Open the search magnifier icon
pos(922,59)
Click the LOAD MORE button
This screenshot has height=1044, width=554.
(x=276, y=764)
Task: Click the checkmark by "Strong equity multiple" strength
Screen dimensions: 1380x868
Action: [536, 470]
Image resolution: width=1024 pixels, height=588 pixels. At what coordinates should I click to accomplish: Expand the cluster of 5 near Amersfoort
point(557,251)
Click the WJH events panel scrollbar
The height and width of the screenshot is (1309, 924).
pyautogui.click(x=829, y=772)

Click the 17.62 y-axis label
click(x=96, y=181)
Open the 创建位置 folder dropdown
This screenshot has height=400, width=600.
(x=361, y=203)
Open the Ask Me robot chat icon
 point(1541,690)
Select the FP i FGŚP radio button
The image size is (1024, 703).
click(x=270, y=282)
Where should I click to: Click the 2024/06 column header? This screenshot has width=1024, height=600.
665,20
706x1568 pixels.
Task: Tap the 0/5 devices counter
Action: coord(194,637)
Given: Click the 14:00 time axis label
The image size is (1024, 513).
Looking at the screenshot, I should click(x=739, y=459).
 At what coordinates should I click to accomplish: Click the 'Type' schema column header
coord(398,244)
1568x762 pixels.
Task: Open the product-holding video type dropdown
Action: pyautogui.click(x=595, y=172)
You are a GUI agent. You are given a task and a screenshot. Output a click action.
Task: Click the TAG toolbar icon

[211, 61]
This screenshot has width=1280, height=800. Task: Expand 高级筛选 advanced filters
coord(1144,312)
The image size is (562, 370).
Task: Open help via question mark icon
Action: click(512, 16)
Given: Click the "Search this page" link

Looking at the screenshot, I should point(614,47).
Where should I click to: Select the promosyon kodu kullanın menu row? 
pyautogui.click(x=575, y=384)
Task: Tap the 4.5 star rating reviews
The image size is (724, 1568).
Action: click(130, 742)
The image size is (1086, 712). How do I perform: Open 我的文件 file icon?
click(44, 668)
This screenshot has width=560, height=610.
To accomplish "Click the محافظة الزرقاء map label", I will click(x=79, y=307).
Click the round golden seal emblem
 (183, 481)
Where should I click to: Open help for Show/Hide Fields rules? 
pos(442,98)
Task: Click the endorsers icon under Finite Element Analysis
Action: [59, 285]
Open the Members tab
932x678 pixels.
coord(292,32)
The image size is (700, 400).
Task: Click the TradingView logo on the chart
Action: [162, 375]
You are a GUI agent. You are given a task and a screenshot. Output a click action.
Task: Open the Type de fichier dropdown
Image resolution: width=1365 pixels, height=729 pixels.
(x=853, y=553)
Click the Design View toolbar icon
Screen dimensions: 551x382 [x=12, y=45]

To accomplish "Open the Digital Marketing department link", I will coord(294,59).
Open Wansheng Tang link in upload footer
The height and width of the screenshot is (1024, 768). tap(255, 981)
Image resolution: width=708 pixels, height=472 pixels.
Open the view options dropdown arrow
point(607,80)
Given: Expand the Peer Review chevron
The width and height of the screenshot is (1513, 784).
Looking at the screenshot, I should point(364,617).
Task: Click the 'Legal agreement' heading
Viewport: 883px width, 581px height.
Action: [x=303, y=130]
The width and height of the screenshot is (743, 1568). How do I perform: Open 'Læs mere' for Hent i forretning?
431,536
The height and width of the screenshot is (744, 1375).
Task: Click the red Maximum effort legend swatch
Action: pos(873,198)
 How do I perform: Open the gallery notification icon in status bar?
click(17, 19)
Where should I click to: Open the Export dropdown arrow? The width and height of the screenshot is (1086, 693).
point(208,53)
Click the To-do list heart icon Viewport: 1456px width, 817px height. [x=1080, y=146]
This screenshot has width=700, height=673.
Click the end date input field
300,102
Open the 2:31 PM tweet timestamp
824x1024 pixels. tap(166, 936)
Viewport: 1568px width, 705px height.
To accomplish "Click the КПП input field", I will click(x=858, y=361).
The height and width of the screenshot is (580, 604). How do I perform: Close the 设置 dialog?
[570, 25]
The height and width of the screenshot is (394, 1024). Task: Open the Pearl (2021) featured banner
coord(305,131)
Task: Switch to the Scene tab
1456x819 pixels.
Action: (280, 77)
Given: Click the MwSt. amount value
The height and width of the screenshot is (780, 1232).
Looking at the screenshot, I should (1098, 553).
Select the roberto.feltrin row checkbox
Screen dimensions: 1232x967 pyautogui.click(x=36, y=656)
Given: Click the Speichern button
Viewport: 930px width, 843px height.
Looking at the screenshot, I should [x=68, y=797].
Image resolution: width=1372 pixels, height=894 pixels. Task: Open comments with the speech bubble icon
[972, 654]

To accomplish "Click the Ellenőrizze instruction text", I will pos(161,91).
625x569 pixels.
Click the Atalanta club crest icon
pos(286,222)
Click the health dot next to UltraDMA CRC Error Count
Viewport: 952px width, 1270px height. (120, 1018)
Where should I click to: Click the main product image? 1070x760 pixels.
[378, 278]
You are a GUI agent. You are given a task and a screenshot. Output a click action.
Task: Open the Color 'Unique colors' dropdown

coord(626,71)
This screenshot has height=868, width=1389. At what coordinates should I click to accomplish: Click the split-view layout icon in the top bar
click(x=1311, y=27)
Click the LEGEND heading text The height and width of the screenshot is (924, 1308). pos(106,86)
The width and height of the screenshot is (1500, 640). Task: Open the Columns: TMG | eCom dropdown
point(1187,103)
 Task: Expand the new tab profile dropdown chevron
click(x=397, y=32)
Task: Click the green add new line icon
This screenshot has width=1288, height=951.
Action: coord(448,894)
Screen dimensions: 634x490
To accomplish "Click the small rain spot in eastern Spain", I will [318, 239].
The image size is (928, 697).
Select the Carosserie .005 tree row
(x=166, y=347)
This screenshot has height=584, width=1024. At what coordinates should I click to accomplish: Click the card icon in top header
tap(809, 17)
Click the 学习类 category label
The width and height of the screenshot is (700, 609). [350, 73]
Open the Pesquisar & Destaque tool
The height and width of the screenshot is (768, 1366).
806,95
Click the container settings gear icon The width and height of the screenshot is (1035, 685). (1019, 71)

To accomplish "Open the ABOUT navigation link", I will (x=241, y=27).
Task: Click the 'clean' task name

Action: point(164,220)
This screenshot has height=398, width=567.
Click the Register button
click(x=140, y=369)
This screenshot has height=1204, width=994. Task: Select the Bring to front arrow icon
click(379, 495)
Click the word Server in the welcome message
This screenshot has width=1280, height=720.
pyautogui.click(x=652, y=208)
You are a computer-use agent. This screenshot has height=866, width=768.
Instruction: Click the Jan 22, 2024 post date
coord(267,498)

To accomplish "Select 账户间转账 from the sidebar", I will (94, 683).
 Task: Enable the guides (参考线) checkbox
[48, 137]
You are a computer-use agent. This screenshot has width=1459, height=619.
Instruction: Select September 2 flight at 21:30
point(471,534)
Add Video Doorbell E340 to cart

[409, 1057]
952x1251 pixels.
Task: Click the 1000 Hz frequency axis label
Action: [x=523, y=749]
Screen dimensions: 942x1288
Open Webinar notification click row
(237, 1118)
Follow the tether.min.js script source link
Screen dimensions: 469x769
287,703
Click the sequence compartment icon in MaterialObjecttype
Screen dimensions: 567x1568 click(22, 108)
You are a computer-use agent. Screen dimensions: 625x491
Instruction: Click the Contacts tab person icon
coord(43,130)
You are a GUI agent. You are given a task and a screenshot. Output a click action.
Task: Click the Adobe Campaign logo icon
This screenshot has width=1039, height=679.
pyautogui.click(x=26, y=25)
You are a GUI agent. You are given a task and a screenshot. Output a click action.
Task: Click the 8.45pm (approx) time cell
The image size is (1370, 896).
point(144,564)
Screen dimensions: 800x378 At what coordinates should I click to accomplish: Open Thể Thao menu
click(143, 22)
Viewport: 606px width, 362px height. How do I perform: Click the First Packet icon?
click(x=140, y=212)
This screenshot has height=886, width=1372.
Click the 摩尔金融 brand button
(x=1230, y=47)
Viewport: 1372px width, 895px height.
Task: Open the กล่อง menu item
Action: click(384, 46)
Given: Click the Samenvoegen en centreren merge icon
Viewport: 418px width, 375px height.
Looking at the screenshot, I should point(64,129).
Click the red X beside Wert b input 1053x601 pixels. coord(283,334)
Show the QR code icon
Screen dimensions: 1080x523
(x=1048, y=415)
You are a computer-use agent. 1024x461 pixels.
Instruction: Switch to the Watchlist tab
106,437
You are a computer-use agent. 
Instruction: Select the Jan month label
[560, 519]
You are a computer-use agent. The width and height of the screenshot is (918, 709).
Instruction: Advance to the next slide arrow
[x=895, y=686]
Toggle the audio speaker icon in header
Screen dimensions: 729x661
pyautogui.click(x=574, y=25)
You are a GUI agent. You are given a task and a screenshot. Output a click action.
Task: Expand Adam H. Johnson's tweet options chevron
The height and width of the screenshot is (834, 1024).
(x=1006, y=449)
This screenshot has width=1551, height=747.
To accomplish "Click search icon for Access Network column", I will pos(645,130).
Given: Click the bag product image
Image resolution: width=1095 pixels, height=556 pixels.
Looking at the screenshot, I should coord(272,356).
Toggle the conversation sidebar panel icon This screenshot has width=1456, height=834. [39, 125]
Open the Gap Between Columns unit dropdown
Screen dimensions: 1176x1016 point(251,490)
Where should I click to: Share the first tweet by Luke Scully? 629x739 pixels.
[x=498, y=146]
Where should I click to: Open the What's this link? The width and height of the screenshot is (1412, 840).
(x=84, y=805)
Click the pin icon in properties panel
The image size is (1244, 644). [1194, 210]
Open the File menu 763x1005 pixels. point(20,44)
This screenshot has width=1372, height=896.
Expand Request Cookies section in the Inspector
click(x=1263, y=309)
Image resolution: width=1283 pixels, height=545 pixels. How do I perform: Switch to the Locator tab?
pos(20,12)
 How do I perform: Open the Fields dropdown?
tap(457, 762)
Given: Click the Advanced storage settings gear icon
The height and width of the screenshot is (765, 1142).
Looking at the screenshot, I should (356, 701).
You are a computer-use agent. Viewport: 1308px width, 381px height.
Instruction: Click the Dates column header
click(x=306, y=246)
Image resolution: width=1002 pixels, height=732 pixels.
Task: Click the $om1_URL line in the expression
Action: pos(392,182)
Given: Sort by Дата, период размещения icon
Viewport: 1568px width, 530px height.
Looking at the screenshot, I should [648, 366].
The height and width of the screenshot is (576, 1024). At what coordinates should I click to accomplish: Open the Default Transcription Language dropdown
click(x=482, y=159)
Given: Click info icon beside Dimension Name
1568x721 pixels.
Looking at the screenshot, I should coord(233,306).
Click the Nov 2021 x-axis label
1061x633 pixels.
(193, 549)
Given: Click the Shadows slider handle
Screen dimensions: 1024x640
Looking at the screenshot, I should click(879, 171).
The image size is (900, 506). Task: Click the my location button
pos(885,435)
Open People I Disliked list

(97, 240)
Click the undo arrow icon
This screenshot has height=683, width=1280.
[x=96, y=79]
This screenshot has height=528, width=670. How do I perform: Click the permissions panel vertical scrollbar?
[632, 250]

#####

Aim of the task =
Within the entries, find all lines holding "sidebar" and copy each one.

Written reply =
To accomplish "Select 账户间转账 from the sidebar", I will (94, 683).
Toggle the conversation sidebar panel icon This screenshot has width=1456, height=834. [39, 125]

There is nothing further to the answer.